ヘーゼルナッツ種子油とはどういう性質の化粧品原料なの?

ヘーゼルナッツ 種子 写真
ヘーゼルナッツ種子油は肌にうるおいを与えたり、保護をする化粧品の油性の基剤成分になります。

ヘーゼルナッツを食用として直接食べることはあっても、精製されたオイルを使ったことがある人はそれほどいないのではないでしょうか。

 

ところが化粧品の油性成分では、天然成分を扱った乳液やトリートメント剤などでしばしばお見かけしますし、肌なじみがよく保湿作用が高いので、ファンデーションや口紅化粧品といったメイキャップ用品でも配合されています。

油脂に含まれている脂肪酸の組成がアーモンド油とよく似ているので、アーモンド油の代替品にもなります。

 

化粧品表示について

化粧品では「ヘーゼルナッツ油」という表示名がまだ主流なようですが、新しい化粧品表示の名称の「ヘーゼルナッツ種子油」も使わるようになってきました。

 

ちなみに「ヘーゼルナッツ油」では、セイヨウハシバミのCorylus Avellana(コリラス アベラーナ)種だけを指していましたが、新しい表示名の「ヘーゼルナッツ種子油」に変更されたものは、セイヨウハシバミだけではなく、アメリカハシバミのCorylus Americana (コリラス アメリカーナ)種も含んでいます。

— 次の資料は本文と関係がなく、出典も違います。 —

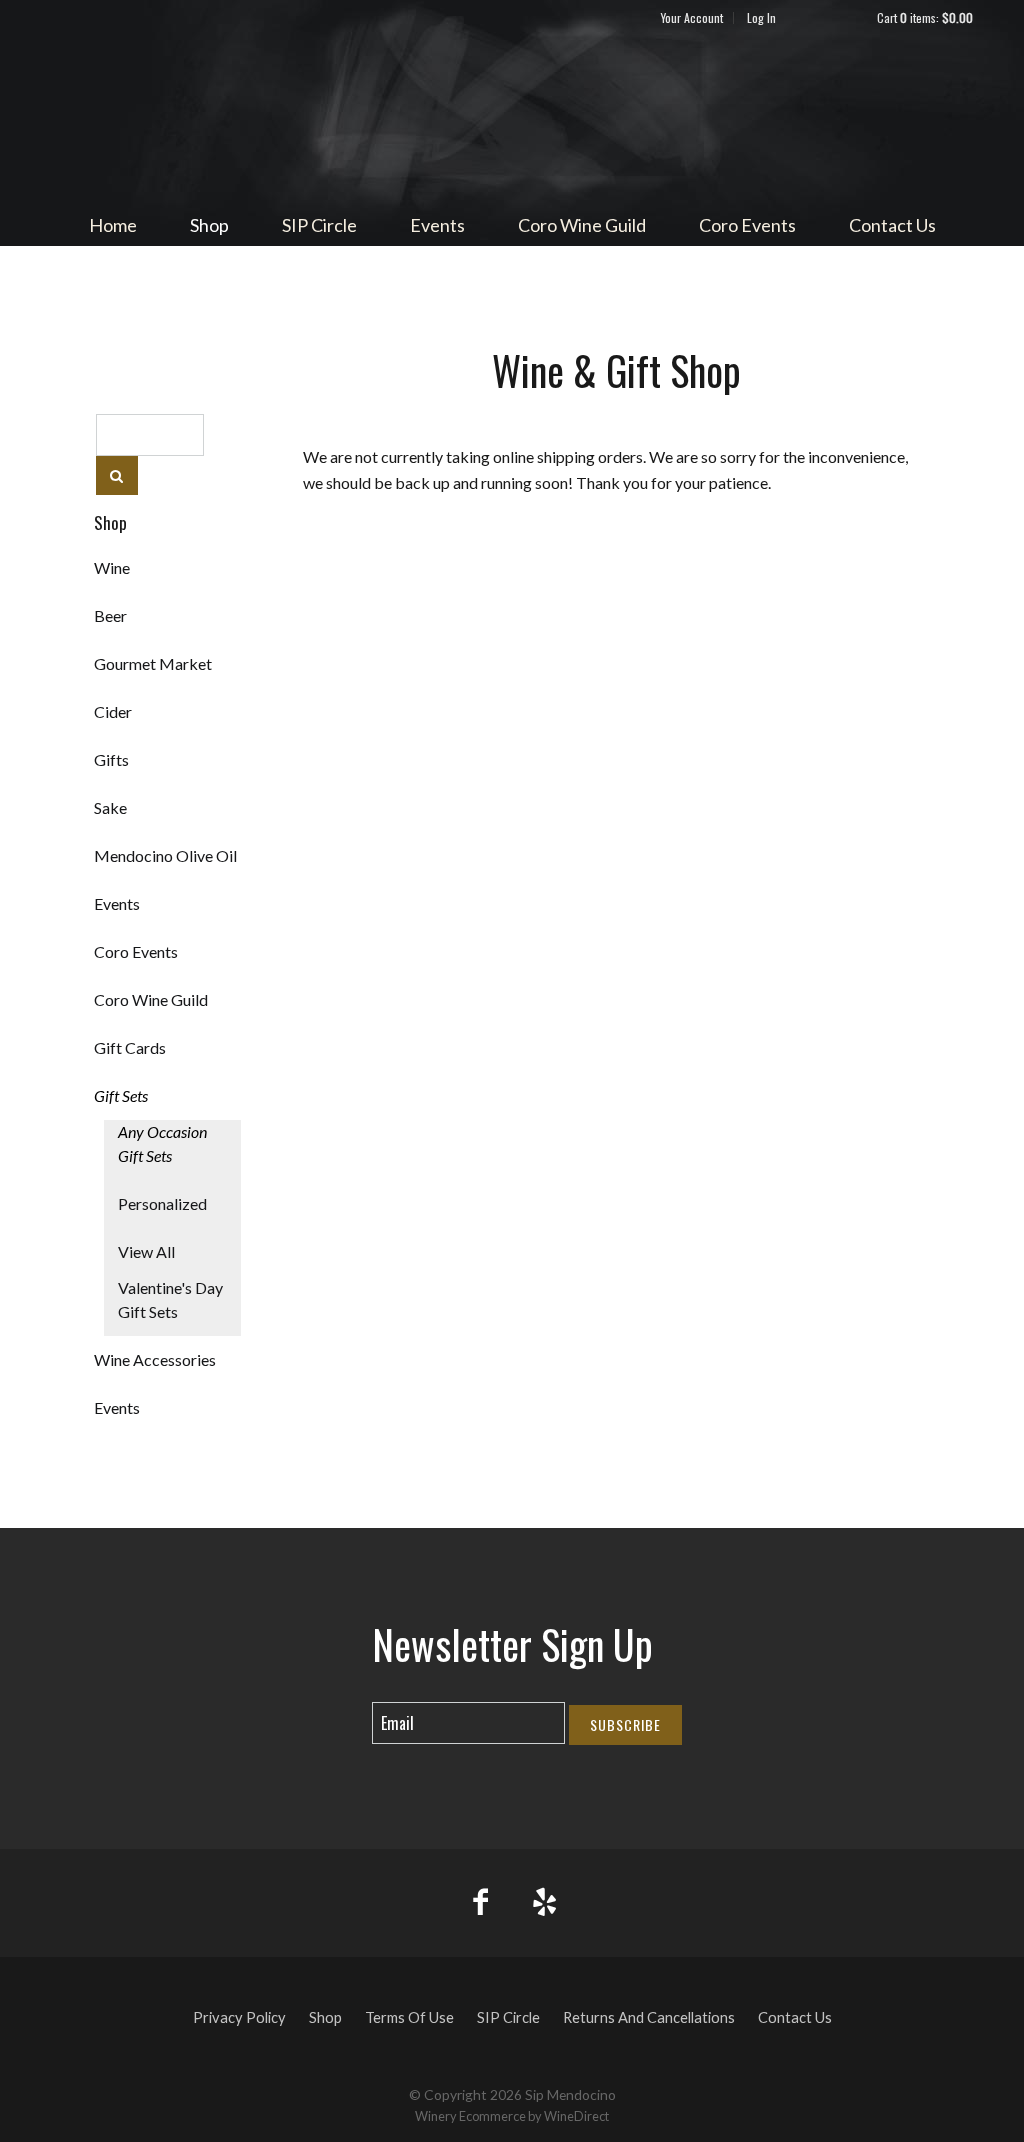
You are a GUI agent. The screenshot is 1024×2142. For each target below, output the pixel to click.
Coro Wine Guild (582, 225)
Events (437, 225)
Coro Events (747, 225)
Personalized (162, 1203)
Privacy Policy (239, 2017)
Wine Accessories (155, 1359)
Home (113, 225)
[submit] (117, 475)
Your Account (692, 17)
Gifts (111, 759)
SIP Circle (319, 225)
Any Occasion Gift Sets (162, 1143)
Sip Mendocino (512, 116)
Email (355, 1703)
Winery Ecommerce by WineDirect (512, 2116)
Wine (112, 567)
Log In (761, 17)
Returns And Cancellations (649, 2017)
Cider (113, 711)
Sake (110, 807)
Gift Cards (130, 1047)
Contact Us (892, 225)
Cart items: (925, 17)
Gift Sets (121, 1095)
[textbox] (150, 435)
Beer (110, 615)
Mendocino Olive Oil (165, 855)
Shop (209, 225)
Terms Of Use (409, 2017)
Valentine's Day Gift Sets (170, 1299)
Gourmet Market (153, 663)
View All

種子の販売ページ(maruche aozoraさん)を参照すると、Americana 種はAvellanaよりも種子が小さいようですが、どちらも基本的な油脂成分の割合はそれほど変わりません。

 

化粧品の国際名称であるINCIの表示名が、”(Hazelnut) Seed Oil “(ヘーゼルナッツ 種子 油)という表記になったので、国内表記も合わせて変更になったようです。

化粧品名については以下の表にまとめました。

★化粧品の表示名

表示名 表示名
化粧品成分表示の名称

ヘーゼルナッツ種子油

改定前:ヘーゼルナッツ油

医薬部外品原料規格表示(薬用化粧品)の名称

ヘーゼルナッツ油

INCI名(化粧品の国際名称)

英語表記

Corylus Avellana (Hazelnut) Seed Oil

もしくは、

Corylus Americana (Hazelnut) Seed Oil

 

続いて化粧品原料としての用途や作用、主要成分は以下のようになります。

化粧品原材料のまとめ(分類、用途、主要な成分の構造と由来)

成分の分類

植物油脂

化粧品での配合目的・用途

米国パーソナルケア製品協議会で名称登録時の用途

閉塞剤※

※皮膚や髪の毛に塗布することによって、水分の蒸散を防ぐ役割をもつ原料のこと

期待される効果・作用※

作用:

肌・髪への適応:乾燥を防ぐ、肌の柔軟効果、毛髪のクシ通り改善、

構造 

油脂は「グリセリン」と「脂肪酸」が結合(エステル結合)したものになります。

動植物の種類によって含まれる脂肪酸の種類や割合は変化し、それぞれ特有の性質があります。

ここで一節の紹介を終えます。